LARA: A Light and Anti-overfitting Retraining Approach for Unsupervised Time Series Anomaly Detection
Feiyi Chen, Zhen Qin, Yingying Zhang, Shuiguang Deng, Yi Xiao, Guansong Pang, Qingsong Wen
TL;DR
This work addresses the challenge of rapidly evolving normal patterns in web-service time series while avoiding costly full retraining of deep VAEs. It introduces LARA, a light, anti-overfitting retraining approach that casts retraining as a convex optimization, uses a ruminate block to exploit historical model knowledge without storing data, and employs simple linear adjustments to latent vectors and reconstructions ($M_z$, $M_x$) with provable optimality under Gaussian assumptions. The method delivers strong anomaly-detection performance with only small amounts of new data (as few as 43 time slots) and exhibits low time and memory overhead, outperforming or matching state-of-the-art baselines. The combination of convex optimization, history-aware guidance, and lightweight adjustment yields a practical, scalable solution for continuous, data-efficient adaptation of time-series anomaly detectors in dynamic environments.
Abstract
Most of current anomaly detection models assume that the normal pattern remains same all the time.
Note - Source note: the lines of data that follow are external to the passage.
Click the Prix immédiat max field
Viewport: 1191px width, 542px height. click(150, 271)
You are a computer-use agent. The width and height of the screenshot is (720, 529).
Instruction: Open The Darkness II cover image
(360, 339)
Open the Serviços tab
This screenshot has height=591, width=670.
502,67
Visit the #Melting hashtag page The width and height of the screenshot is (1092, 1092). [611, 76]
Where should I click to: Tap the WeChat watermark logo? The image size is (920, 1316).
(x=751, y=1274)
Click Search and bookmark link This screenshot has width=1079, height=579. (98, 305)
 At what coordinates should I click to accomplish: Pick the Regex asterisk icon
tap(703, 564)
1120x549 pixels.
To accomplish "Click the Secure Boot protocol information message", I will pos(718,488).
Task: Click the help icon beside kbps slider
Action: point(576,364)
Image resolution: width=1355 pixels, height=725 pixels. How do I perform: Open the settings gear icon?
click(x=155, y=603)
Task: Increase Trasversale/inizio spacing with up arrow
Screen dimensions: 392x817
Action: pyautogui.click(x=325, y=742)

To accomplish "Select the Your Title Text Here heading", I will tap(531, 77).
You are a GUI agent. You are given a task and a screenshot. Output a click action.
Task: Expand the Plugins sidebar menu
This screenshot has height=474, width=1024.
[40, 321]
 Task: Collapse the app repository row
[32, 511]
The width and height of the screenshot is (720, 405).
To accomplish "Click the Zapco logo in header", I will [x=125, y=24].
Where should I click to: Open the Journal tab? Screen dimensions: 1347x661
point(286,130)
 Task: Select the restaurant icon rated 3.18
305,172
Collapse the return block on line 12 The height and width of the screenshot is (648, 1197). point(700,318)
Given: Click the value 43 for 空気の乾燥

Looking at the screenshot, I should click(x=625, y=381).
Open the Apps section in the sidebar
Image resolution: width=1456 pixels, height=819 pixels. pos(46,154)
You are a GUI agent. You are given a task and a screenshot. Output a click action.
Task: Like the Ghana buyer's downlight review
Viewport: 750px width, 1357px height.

However, the normal patterns of Web services change dramatically and frequently. The model trained on old-distribution data is outdated after such changes. Retraining the whole model every time is expensive. Besides, at the beginning of normal pattern changes, there is not enough observation data from the new distribution. Retraining a large neural network model with limited data is vulnerable to overfitting. Thus, we propose a Light and Anti-overfitting Retraining Approach (LARA) for deep variational auto-encoder based time series anomaly detection methods (VAEs). This work aims to make three novel contributions: 1) the retraining process is formulated as a convex problem and can converge at a fast rate as well as prevent overfitting; 2) designing a ruminate block, which leverages the historical data without the need to store them; 3) mathematically proving that when fine-tuning the latent vector and reconstructed data, the linear formations can achieve the least adjusting errors between the ground truths and the fine-tuned ones. Moreover, we have performed many experiments to verify that retraining LARA with even 43 time slots of data from new distribution can result in its competitive F1 Score in comparison with the state-of-the-art anomaly detection models trained with sufficient data. Besides, we verify its light overhead.